Afrika'nın geçmişini okumak mümkün mü? (2)

Ahmet Sait Akçay Independent Türkçe için yazdı

June Bam / Fotoğraf: Cape Town Üniversitesi 

Afrika'nın sömürge öncesi tarihini konuşmanın zorluğunu daha önce belirtmiştim. Bugün Afrika'da özellikle akademik çevrelerde geçmişin, dolayısıyla tarihin yeniden yazılmasının elzem olduğu görüşü hâkim. 

Son on yıllarda gelişen bilinç, sömürgesizleştirme/decolonization sürecinin yeniden başlatılması yönündeydi. Bunun belki de en önemli saç ayağı üniversiteler ve okutulan müfredatlardı.

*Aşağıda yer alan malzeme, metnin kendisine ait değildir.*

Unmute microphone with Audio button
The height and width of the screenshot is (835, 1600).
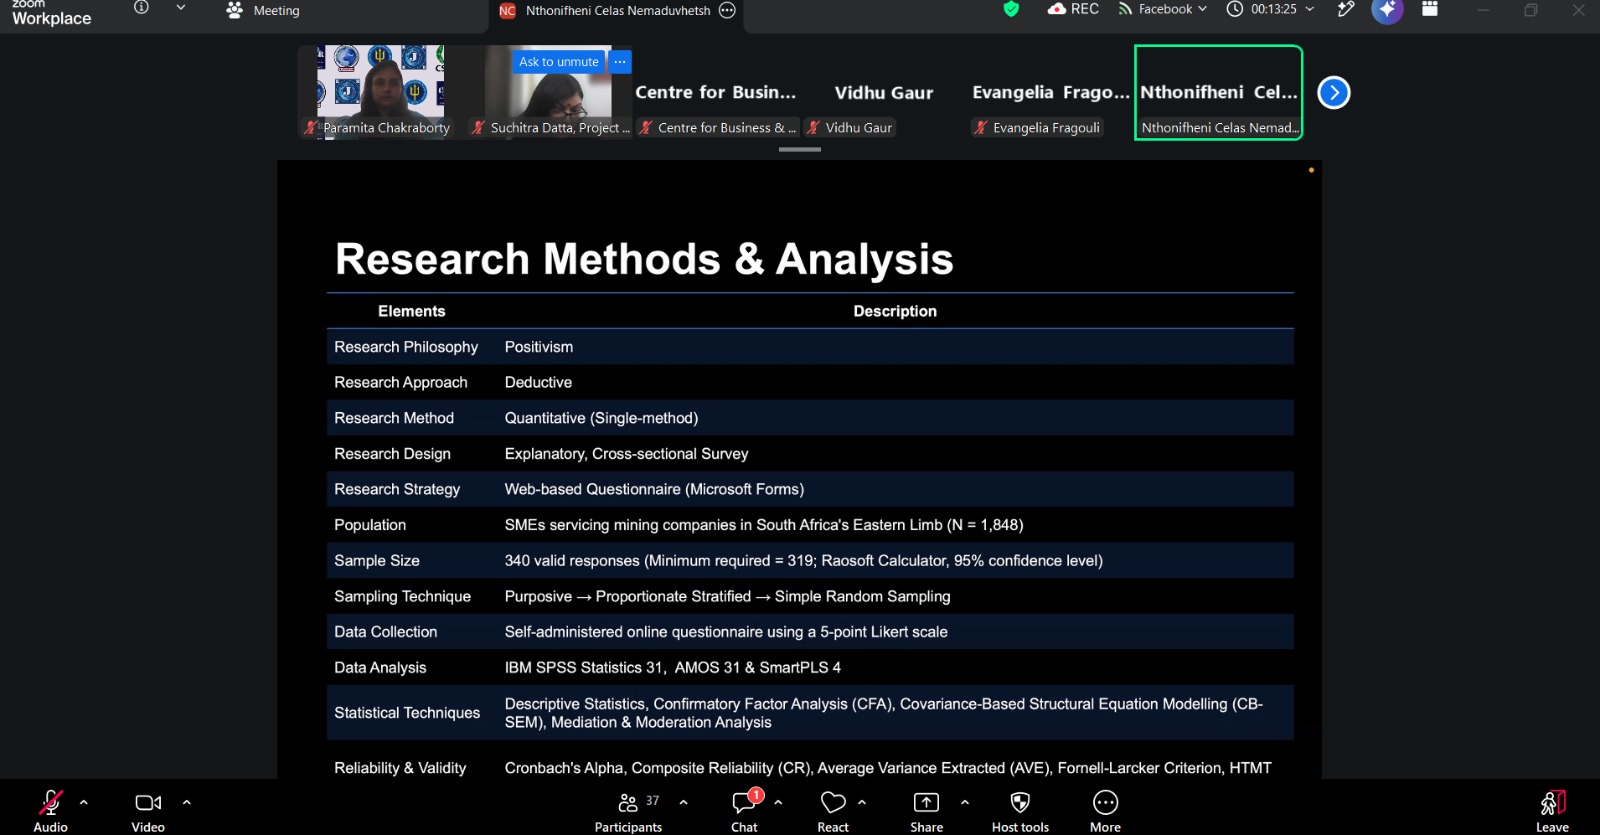click(50, 811)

Ders kitaplarının bilgiyi oluşturma sistemlerinde önemli ve belirleyici olduğunu düşündüğümüzde, Afrika'da üniversitelerden okullara kadar başlatılacak olan yeni sürecin de şüphesiz bilginin sömürgecilikten azat edilmesini amaçladığını söyleyebilirim.

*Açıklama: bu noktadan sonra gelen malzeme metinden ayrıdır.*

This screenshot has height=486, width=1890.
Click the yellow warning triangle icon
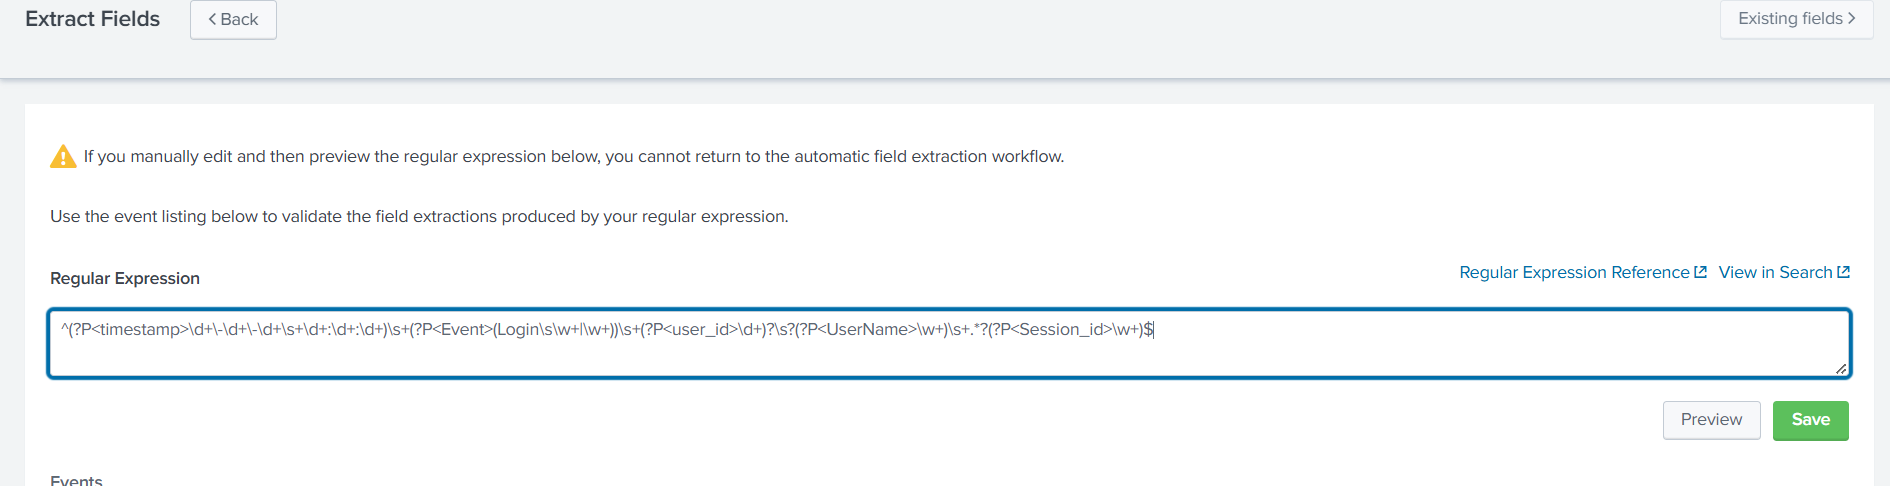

Bu konuda yazılmış önemli makalelerden birisi şüphesiz Achille Mbembe'ye aittir. Decolonization in Universities -The Politics of Knowledge- [Üniversiterde Sömürgesizleştirme Süreci-Bilgi Siyaseti] adlı derlemede yazdığı yazıda Mbembe, sömürge öncesi Afrika kültürlerinin hayatın sınırları konusunda hep bir sorgulama içinde olduklarını belirler.

Mbembe, mitlerin, kozmogonilerin ve sözlü edebiyatların kanıtladığı gibi, insani bilinç, görünürlük ve algınabilirliğin ötesinde bu tarz sorgulamaların eski kültürlerdeki başat karakterinden dem vurur: 

Nesnelerin zamanıyla insanın zamanı farklı değildi. Nesneler durağan şeyler olarak görülmezdi. Bilakis, nesneler hareket halinde yaşayan ve doğuştan hakiki, bazen gizli, büyülü ve hatta iyileştirici özelliklere sahipti.


Mbembe, sömürge öncesi Afrika'nın görme biçimlerinin Batı analitik sözdağarcına uyumsuzluğunu da dikkat çeker. Bu uyumsuzluk modernitenin normlarının ne kadar katı ve değişmez olduğunu gösterir. Bu algılama zorluğu bir imkansızlığı da beraberinde getirecektir.

Zira Batı epistemolojisi hiçbir zaman ötekinin varlığını bir değer olarak görmediği için, bilgi sisteminde algılanmayan herhangi bir oluşumun değerini de kabul etmez. 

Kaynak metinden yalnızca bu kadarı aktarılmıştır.